When lawmakers weigh short-term pressures against long-term stewardship, these numbers should be front and center.
The lesson extends beyond Yellowstone. Other parks and wilderness areas—from Glacier to Denali—harbor iconic species whose value to visitors remains largely unquantified. Wolves, bald eagles, mountain goats, elk, caribou, even bison all generate immense economic and cultural value simply by being visible.
Grizzly conservation, then, is not just about one species but about creating a framework that recognizes wildlife as an asset inseparable from the public lands that protect it.

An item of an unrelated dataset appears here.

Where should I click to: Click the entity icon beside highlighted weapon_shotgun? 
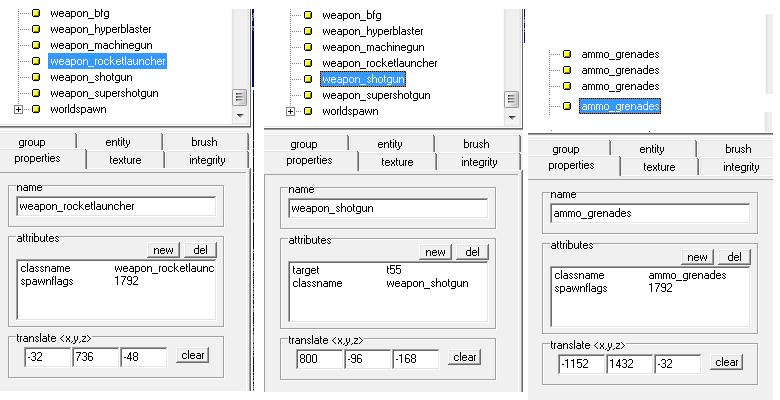[308, 79]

It’s also worth pointing out that there are four states that have restitution values for grizzlies, which is the monetary compensation a convicted offender must pay the state for the illegal killing, waste, or possession of a grizzly bear. It’s the monetary value a state places on the life of a grizzly bear.
That restitution amount averages about $9,000 per grizzly, according to the NPS/USGS study. Many states also have restitution values for black bears, which averages around $3,000 per black bear.
The per-bear viewing values identified in the study—$46,000 and $15,000 respectively—are five times those averages.
In short, to put it bluntly, a grizzly bear is worth much more alive than dead—worth more wandering meadows and crossing roadsides than hanging in a trophy room. The same goes for black bears.
The numbers are clear: a living grizzly fuels a multi-million-dollar national park experience economy, sustains local communities, and embodies the wildness that defines Yellowstone.
Protecting these bears is not sentimentalism. Instead, it’s sound economics, sound ecology, and sound policy for America’s public lands.
Some might say that it’s outrageous to put a monetary value on a single wild animal, but fact of the matter is that conservation policies are inherently political. And politicians typically have one huge priority: the economy.
So, in order to justify (new) laws and legislation, politicians often need financial data. And this NPS/USGS analysis provides that information when it comes to grizzly conservation.
Grizzly bears have always carried symbolic weight. Now the evidence shows they carry hard economic weight as well. Protecting them is not just about awe or heritage—it’s a matter of measurable public value.
And by that measure, the argument for their continued protection is overwhelming.
“What we’ve done is tried to quantify just one small piece of the total economic value of bears, by estimating a ‘use’ value from bear sightings. The entire total value of bears would be higher, especially if one accounted for ‘non-use’ values like existence value. As more types of values get filled in over time, we’ll continue to have a better picture of how much society benefits from bears.” - Aaron Enriquez, Research Economist, USGS






Definitely a new way to look at bears 🐻 !
Honestly, I do love it when they find the “business case” to something wholesome! I had no idea grizzlies have a larger economic footprint than black bears, pretty cool to find out!